In rafzamb/sknifedatar: Swiss Knife of Data

knitr::opts_chunk$set(warning = FALSE, 
                      message = FALSE)

At a general level, this is the modeling scheme:

knitr::include_graphics('workflowsets_times/framework.png')

PS: An approach similar to that of our previous publication, Multiple Models Over Multiple Time Series: A Tidy Approach.

Libraries 📚

library(tidymodels)
library(tidyverse)
library(workflowsets)
library(modeltime)
library(timetk)
library(gt)
library(sknifedatar)
library(USgas)

Workflowsets for multiple series 💡

🔹[Considering the 4 series selected at the beginning.]{.ul} The first necessary step is to nest the series into a nested dataframe, where the first column is the state, and the second column is the nested_column (date and value).

data_states <-  USgas::us_residential %>% rename(value=y)

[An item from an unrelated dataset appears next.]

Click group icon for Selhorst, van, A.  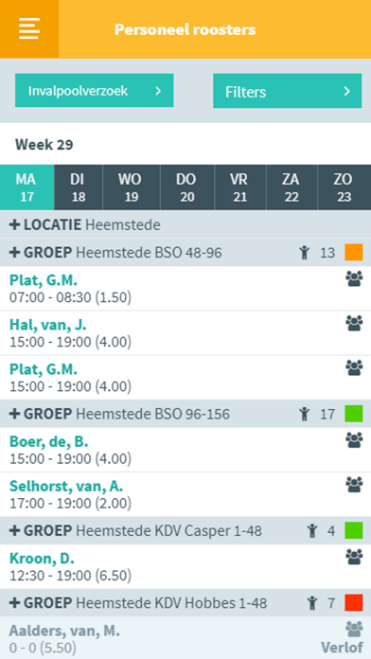[354, 485]
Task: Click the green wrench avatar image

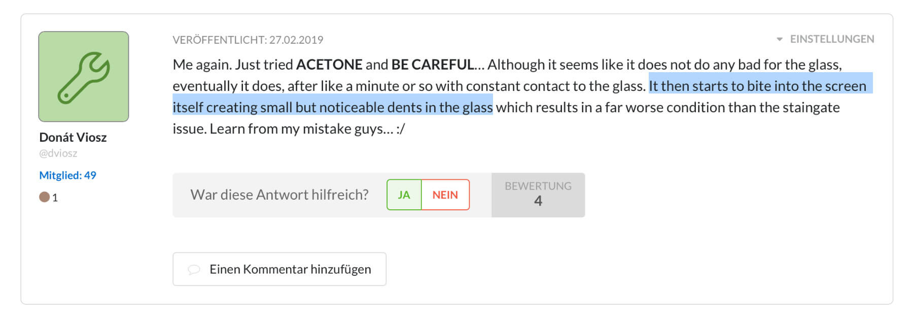Action: [84, 77]
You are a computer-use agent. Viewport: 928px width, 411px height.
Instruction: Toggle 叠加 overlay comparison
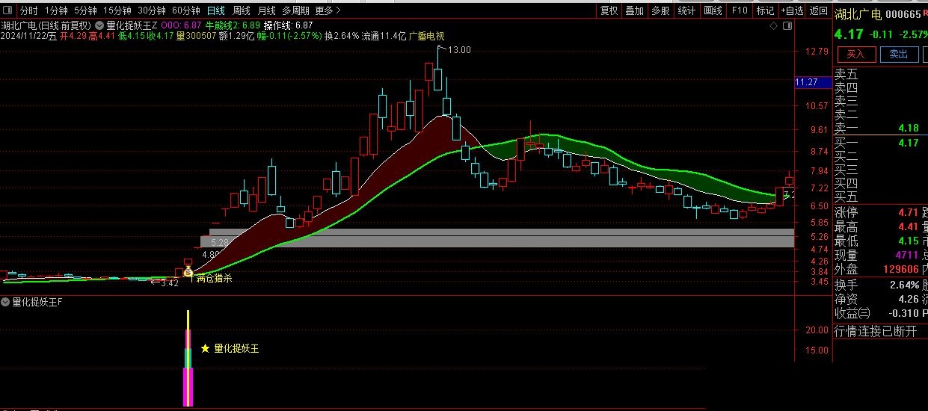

nested_data <- data_states %>% 
  nest(nested_column=-state)

library(reactable)
library(htmltools)

reactable(nested_data, details = function(index) {
  data <- data_states[data_states$state == nested_data$state[index], c('date','value')] %>% 
    mutate(value = round(value, 2))
  div(style = "padding: 16px",
                 reactable(data, outlined = TRUE)
  )
}, defaultPageSize=5)

1️⃣Multiple workflows sets fit

The modeltime_wfs_multifit function from sknifedatar 📦 allows a 🌟 [workflowset object to be fitted over multiple time series]{.ul} 🌟. In this function, the workflow_set object is the same as the one used before, since it contains the diferent model + recipes combinations.

Recipes 🚀

#data only for recipes read
data <- data_states %>%
  filter(state=='Hawaii') %>%
  select(-state)

# Recipe without steps
recipe_base <- recipe(value~date, data=data)

# Some date variables
recipe_date_features <- recipe_base %>% step_date(date, features = c('month','year'))

Models 🚀

# prophet_xgboost
prophet_boost <- 
  prophet_boost(mode = 'regression') %>% set_engine("prophet_xgboost")

# mars
mars <- mars( mode = 'regression') %>% set_engine('earth')

wfsets <- workflow_set(
  preproc = list(
    base                  = recipe_base,
    features              = recipe_date_features
  ),
  models  = list(
    M_prophet_boost     = prophet_boost,
    M_mars              = mars
  ),
  cross   = TRUE
) 

wfsets

wfs_multifit <- modeltime_wfs_multifit(serie = nested_data %>% head(4), 
                                       .prop = 0.9, 
                                       .wfs  = wfsets)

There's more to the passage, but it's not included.